Rising Sun Picturescontributed two and a half minutes of entirely computer generated footage to the final sequence of Gravity as the heroine Ryan Stone tumbles through the atmosphere back down to Earth in the Shenzhou Capsule. All 17 shots were produced in stereo 3D, from June 2011 through to delivery in September 2012. The team’s work encompassed hard surface modelling of the Tiangong space station and re-entry vehicles, digital matte paintings of space and earth environments, and numerous physical effects and destruction.

Inspiring Detail

CG supervisor Sam Hodge and look development supervisor Ben Paschke was inspired and challenged by the very high quality work Framestore had put into the look of the spacecraft exteriors, which involved a huge amount of detailed geometry. Framestore had also supplied an extensive library of textures, which meant RSP needed to work up their own textures, by creating procedural shaders, to the same quality for closeup areas of the Tiangong that appeared only in their shots. Fortunately, they found that NASA could supply very high resolution photography of their vehicles in orbit, which became critical reference in helping them decide on the direction for look development.

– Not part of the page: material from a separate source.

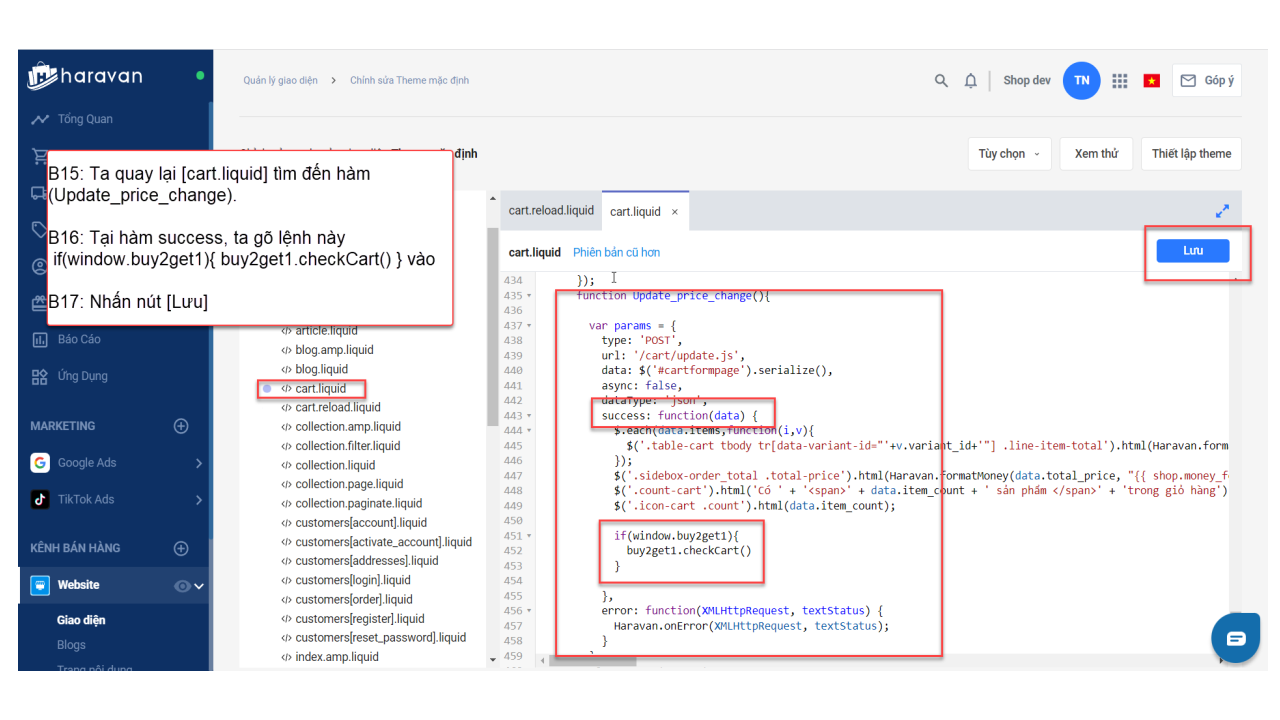The width and height of the screenshot is (1280, 720).
Task: Switch to the cart.reload.liquid tab
Action: [x=551, y=211]
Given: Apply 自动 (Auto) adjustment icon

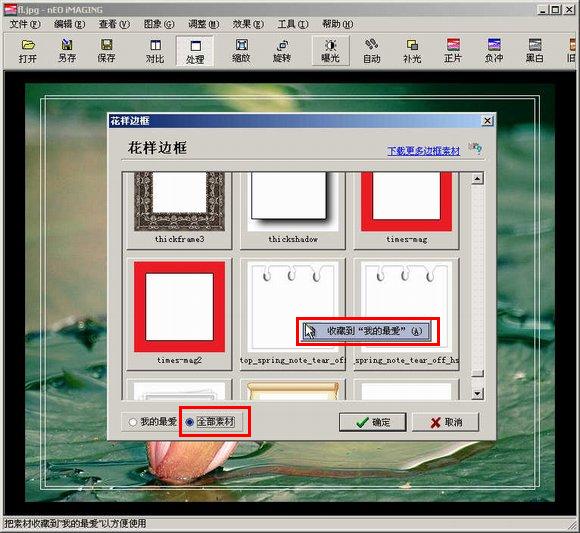Looking at the screenshot, I should 371,51.
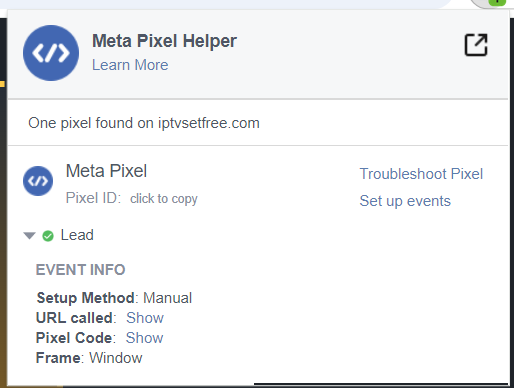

The Houdini Mantra renderer’s Physically Based Renderer mode, PBR, was used for all beauty renders to achieve the necessary multiple-bounce diffuse and specular lighting inter-reflections. Ben said, “Outer space is a great environment for this kind of lighting because the bounced light is even more evident due to the high energy coming from the sun, and very low ambient levels. Lighting setups for the Tiangong were in fact very simple, comprising an area light for the sun and art-directed environment lights to get the low bounce off the Earth just right.”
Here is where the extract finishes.